When questioned about this at one convention, he made circling motions with his hands on either side of his head, and said "Software is ... all up here ... it's not real, it's ephemeral. I don't sell software, I sell manuals". So Quicksoft made its money, and its livelihood in the margin between the cost of mass-producing a manual vs. printing it out from a floppy disk and using up a bunch of tractor feed paper and expensive ribbon.
Or, to put it another way, Quicksoft made their money by having a relatively feature-full product which was nearly impossible to use without documentation. And people have been mistakenly trying to copy his success by utilizing the same technique, ever since.
Why did WordPerfect lose out to Microsoft Word? It wasn't because WordPerfect didn't already own the market; it did. It wasn't because Microsoft Word had more features; it didn't. Was Word a lot better, intrinsically, than WordPerfect? It actually wasn't.
Frankly, it was because of the F1 key. By the time WordPerfect got around to deciding they needed a "Help!" key, some of the function keys were already assigned, and so they assigned the next available one to be the "Help!" key. It helped sell a hell of a lot of keyboard templates. And it hid the help from anyone who'd experimentally go looking for it by hitting unlabeled keys in order until they found it (in fact, this would totally screw you up in WordPerfect).
Microsoft hit on a UX innovation: when something goes wrong, make the "Help!" key the first key someone is likely to hit, before all other keys.
And then they did it one better: The F1 was assigned to be the "Help!" key in *all* their products. Instead of just being a great UX thing, locating the key where they did on the basis of probability, they turned it into a Schelling Point: anyone who wanted "Help!" in any Microsoft product knew where to go to find it, if they had ever used some other Microsoft product, and needed "Help!" there.
So back to the original question: should you invest in documentation? Well, yes... if your product has already failed to the point where it's nearly impossible to use without documentation, or because, like Bob Wallace, you intentionally made it nearly impossible to use without documentation because that's one of the premises of your business model.
Maybe you want to write books on your project, once it's used by enough people to make that profitable, and that's how you plan to turn your hobby into a vacation fund. Or maybe you want to get to be a published author about a product so you get hired as a tech writer somewhere, or you get a lot of speaking engagements, and monetize your efforts that way. But if making your product hard to use was one of your initial conditions, then I think your software is broken.
I support a lot of apps... some with lots of documentation, some without.

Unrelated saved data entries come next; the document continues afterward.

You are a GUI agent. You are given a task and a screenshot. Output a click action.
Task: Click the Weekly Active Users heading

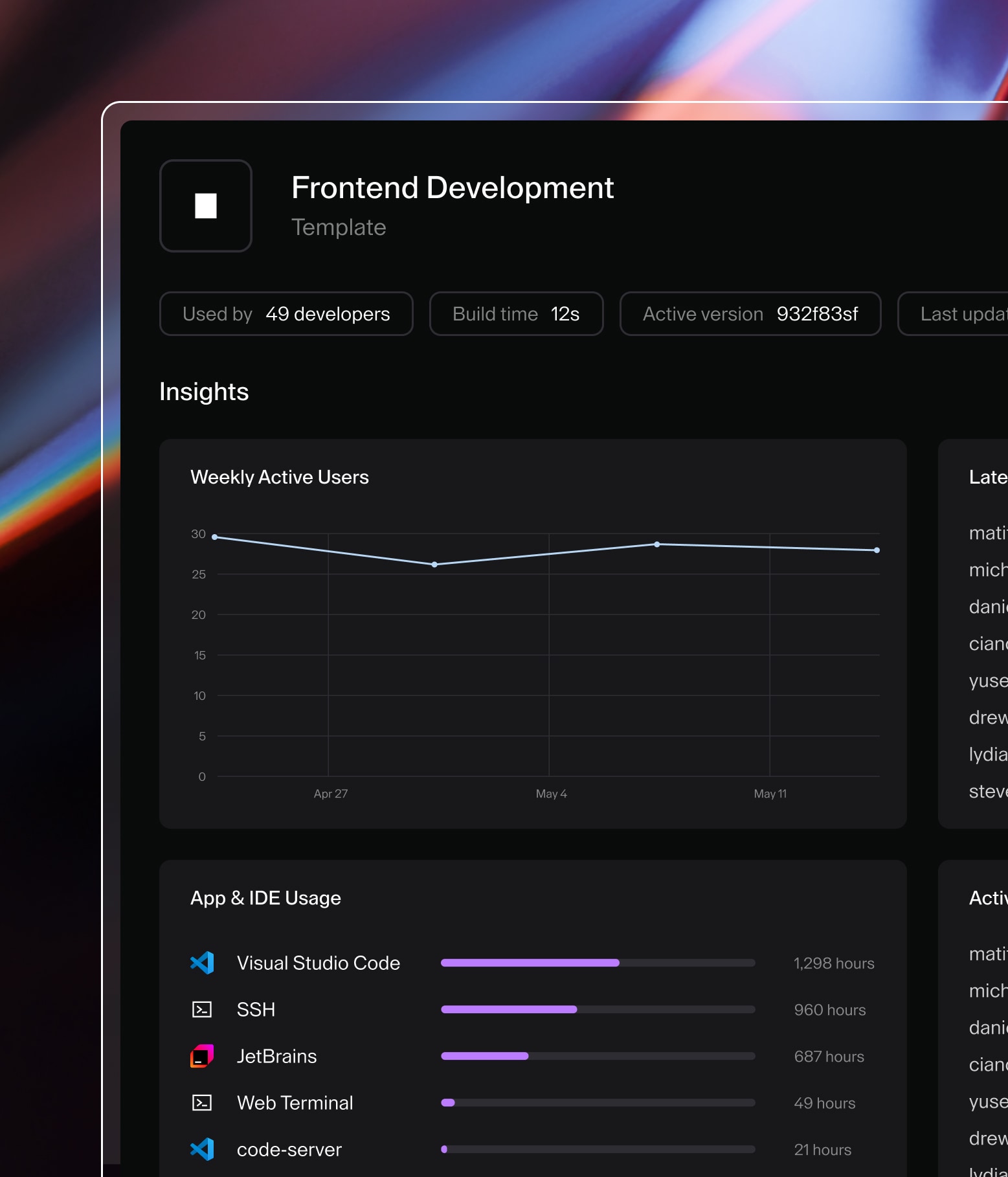pos(279,477)
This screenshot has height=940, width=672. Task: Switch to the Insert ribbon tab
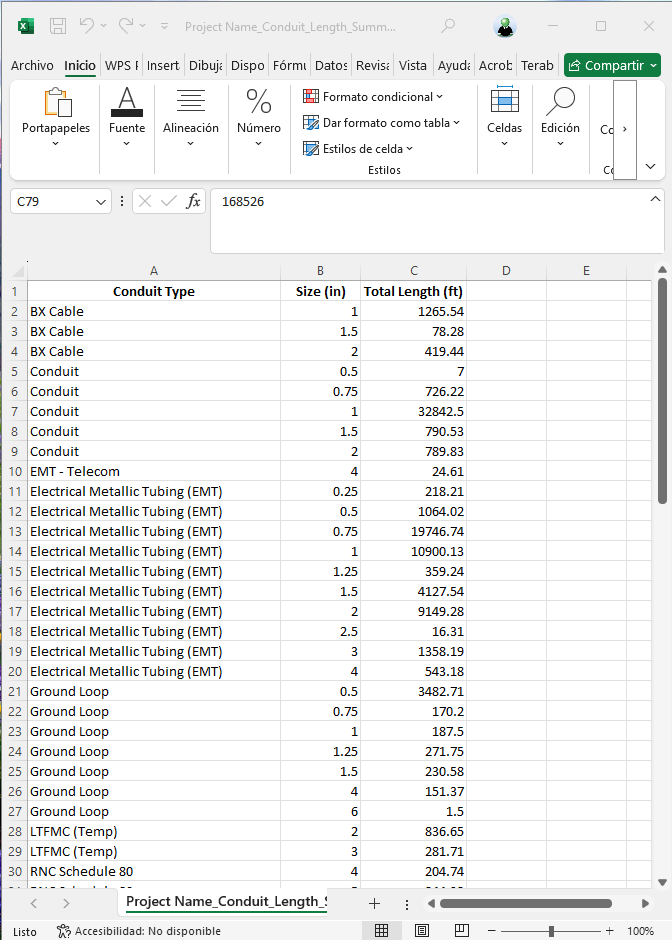tap(163, 66)
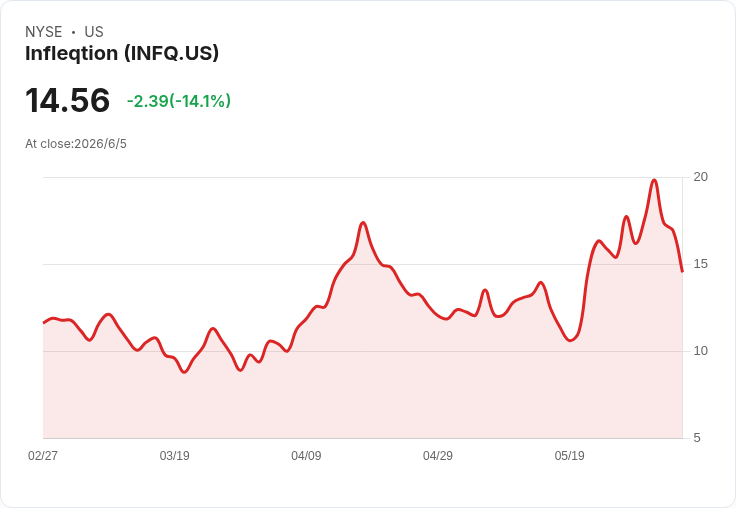Click the final endpoint of the price line
Image resolution: width=736 pixels, height=508 pixels.
(x=682, y=271)
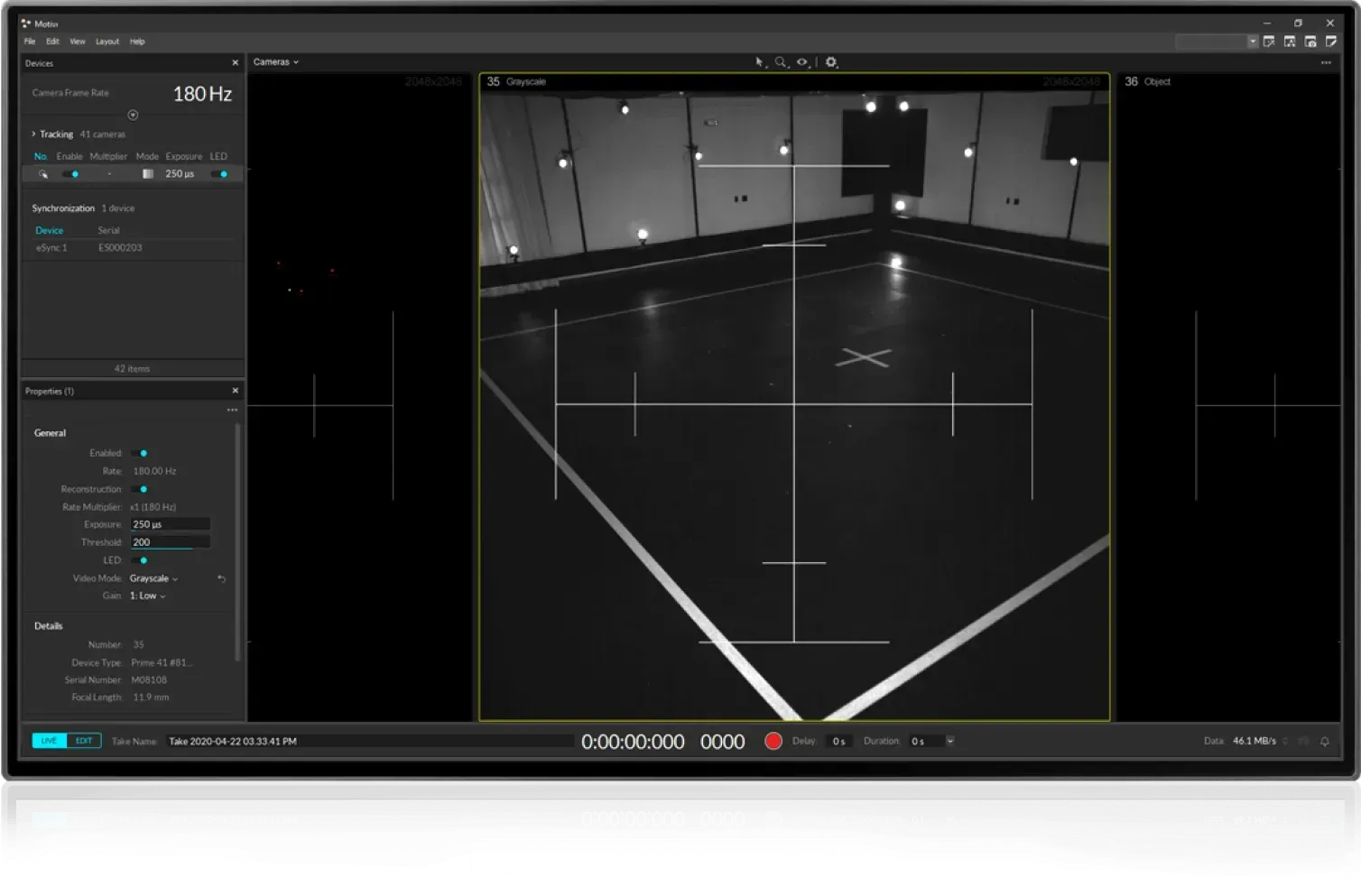
Task: Open camera view gear settings
Action: pyautogui.click(x=831, y=62)
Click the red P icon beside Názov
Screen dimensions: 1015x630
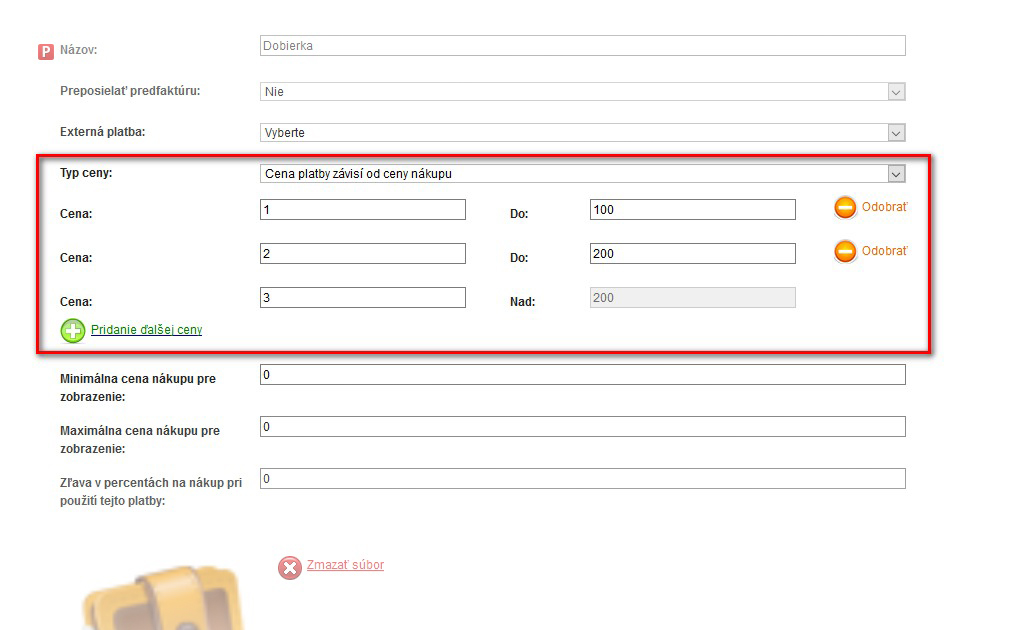(45, 51)
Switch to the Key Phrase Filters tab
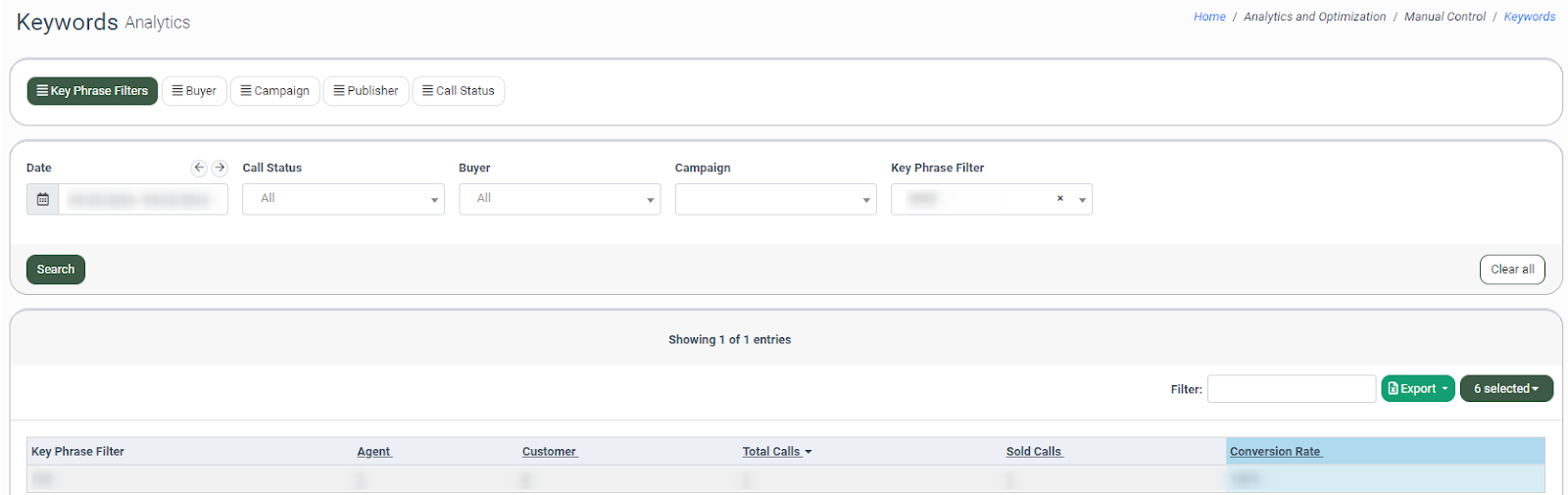 (x=92, y=91)
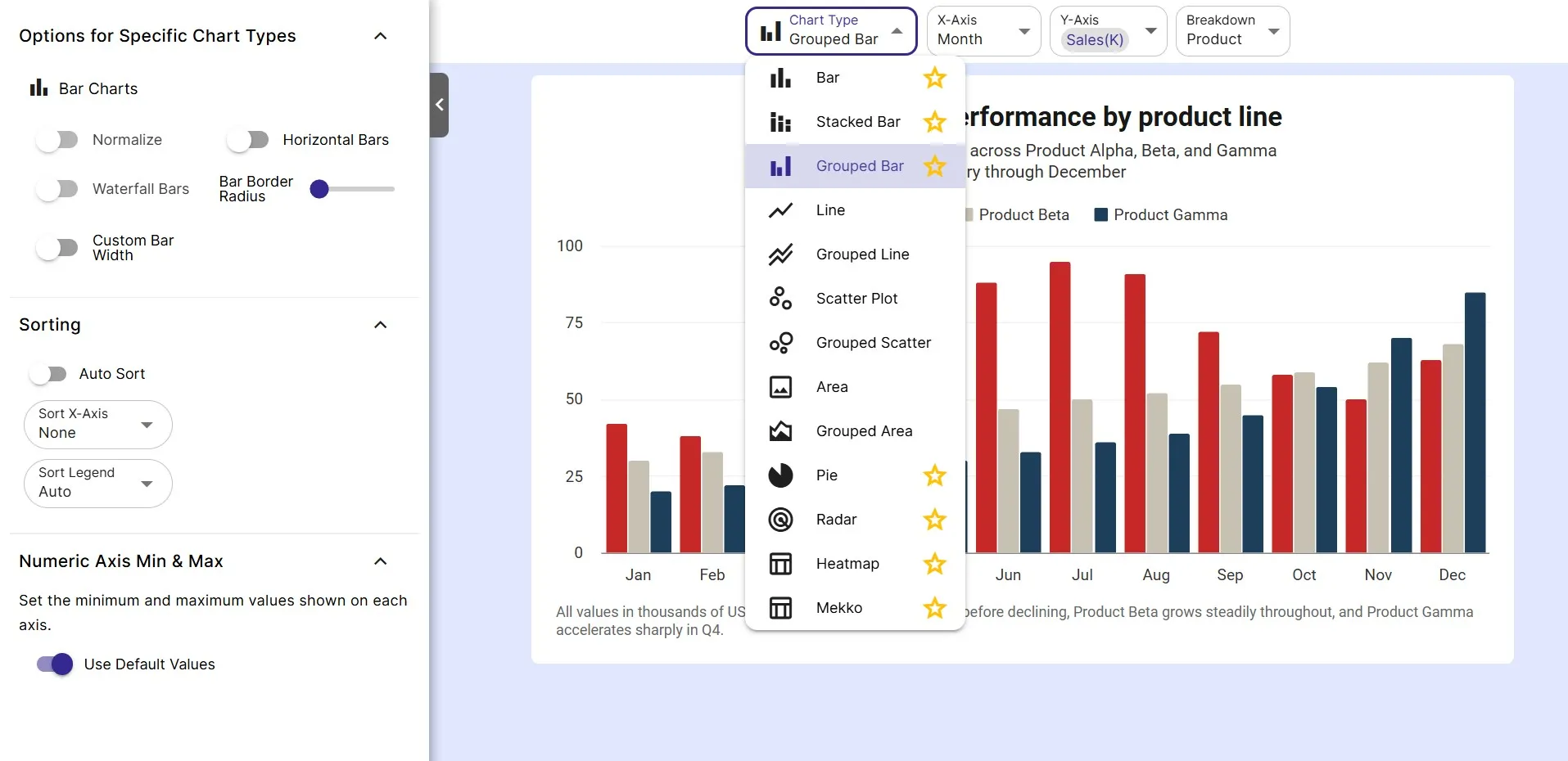
Task: Collapse the side panel with arrow handle
Action: [440, 105]
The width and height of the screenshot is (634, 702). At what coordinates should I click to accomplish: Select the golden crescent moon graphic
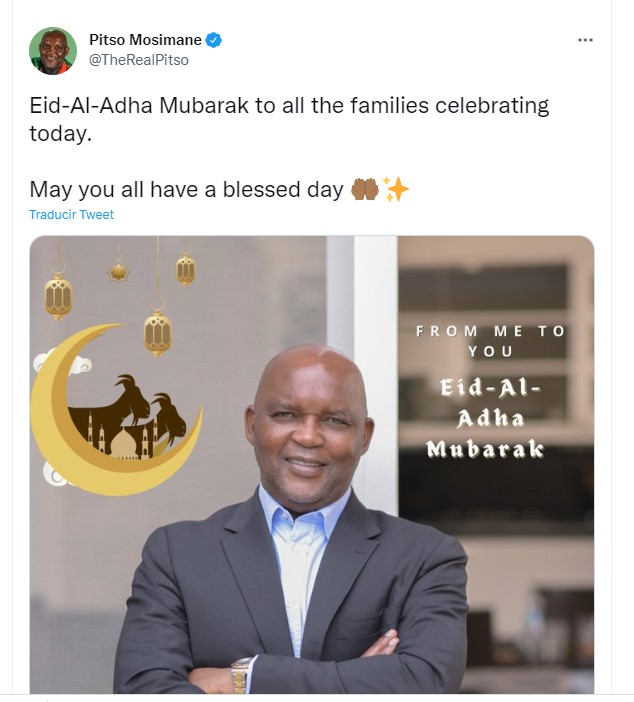[x=116, y=410]
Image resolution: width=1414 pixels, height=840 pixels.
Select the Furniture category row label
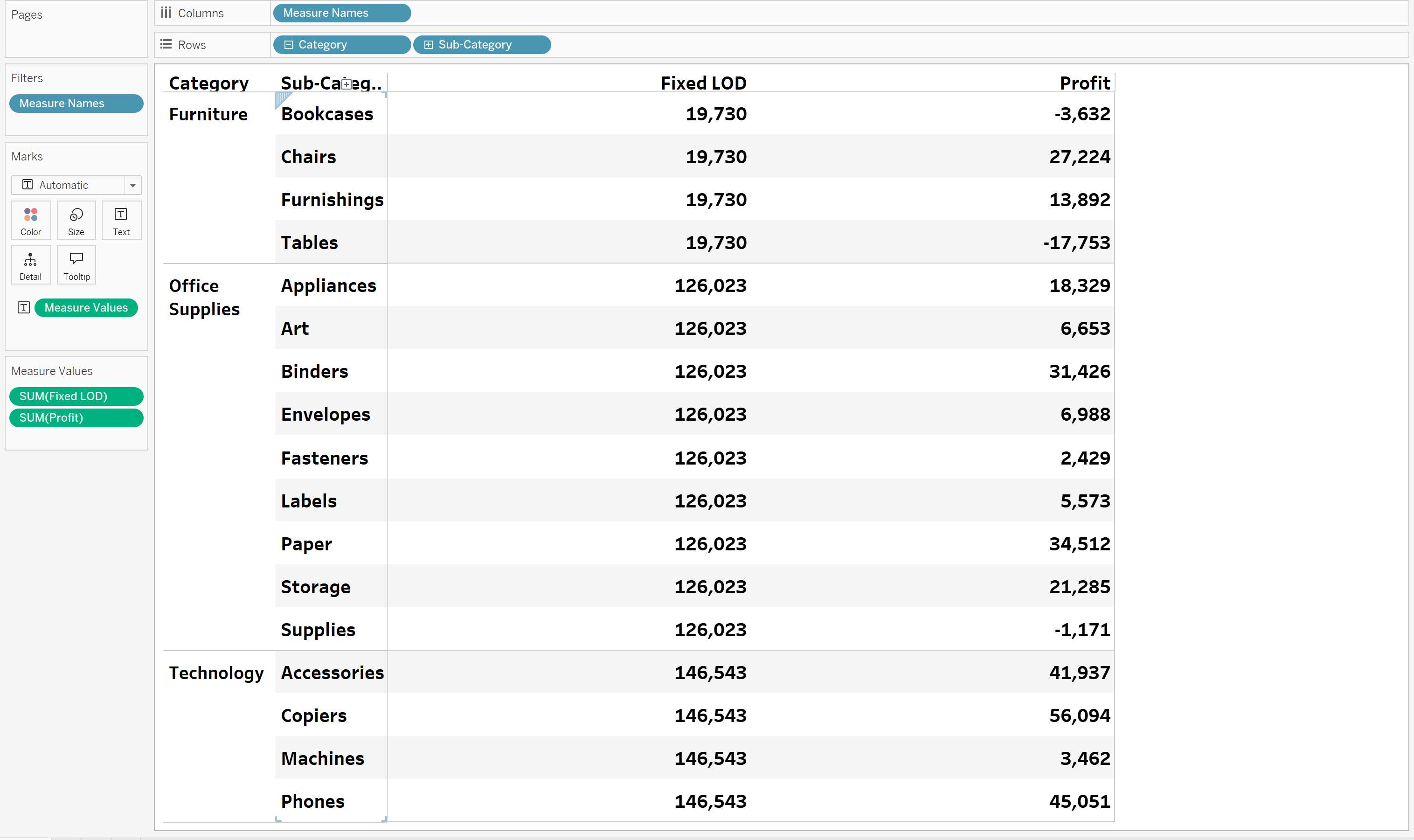[x=208, y=114]

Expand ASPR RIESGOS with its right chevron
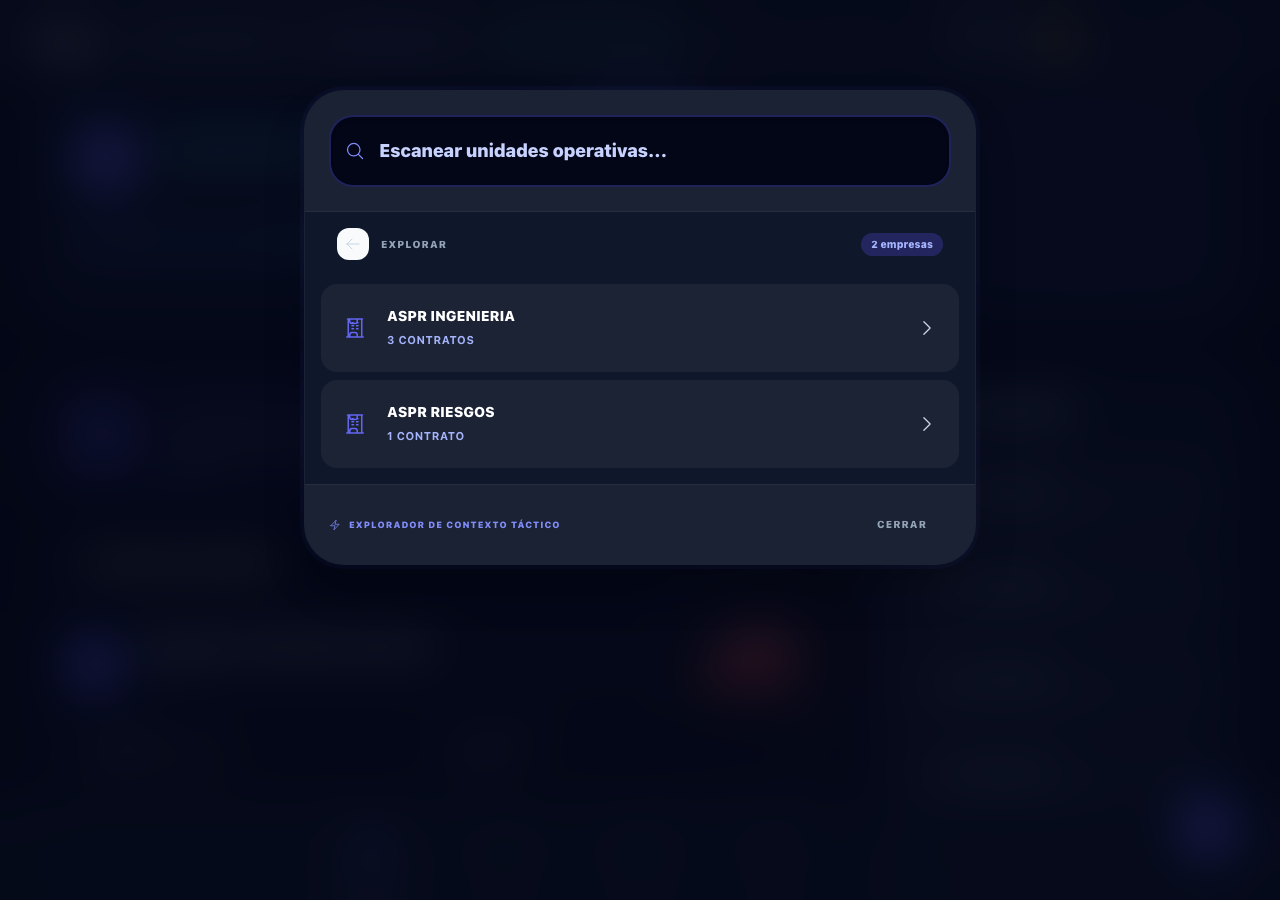point(926,424)
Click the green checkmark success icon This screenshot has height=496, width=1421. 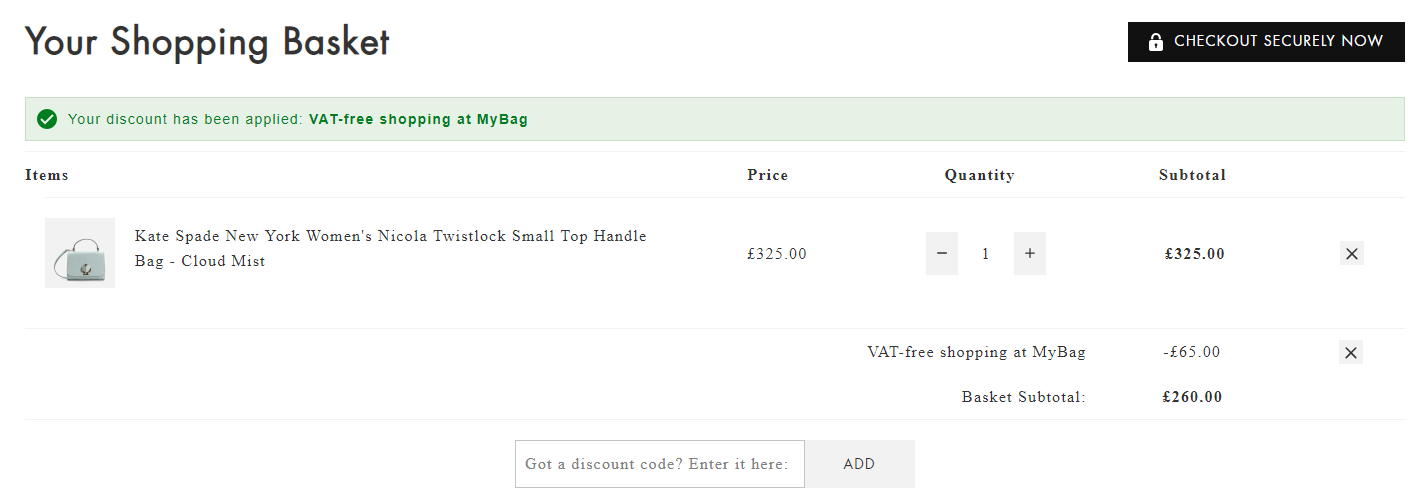(x=46, y=119)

If management came to me an asked me to assure them that your application was secure enough to store sensitive data in it, and you had no documentation... how could I assure them of that? Does the application calculate financial data accurately? I don't know. What's the developers long term goals for the product? Does it support X format? How far along is the API? Are they getting rid of it?
Documentation is far more important than just "How do I save a file?" Without it, most businesses will never approve your product for use because they'll not be able to get answers to whatever questions they need answers for to approve it.
Applications should strive to be "Self-documenting". The user interfaces should be self-explanatory. If they are understandable, the business using the app will in general be perfectly fine working out how to train its users about the proper use of the application.
But for a business application, you need good detailed administrator documentation, also; including technical design information and recommendations, which are needed to understand whether to use the application (or something different) and how to appropriately design the deployment in a manner that suits the needs of the business.
If you can't bother to do that, then I, and other technologists will tell the business, that we need to buy a different product, because this one isn't adequately documented: which is a huge big red neon warning sign.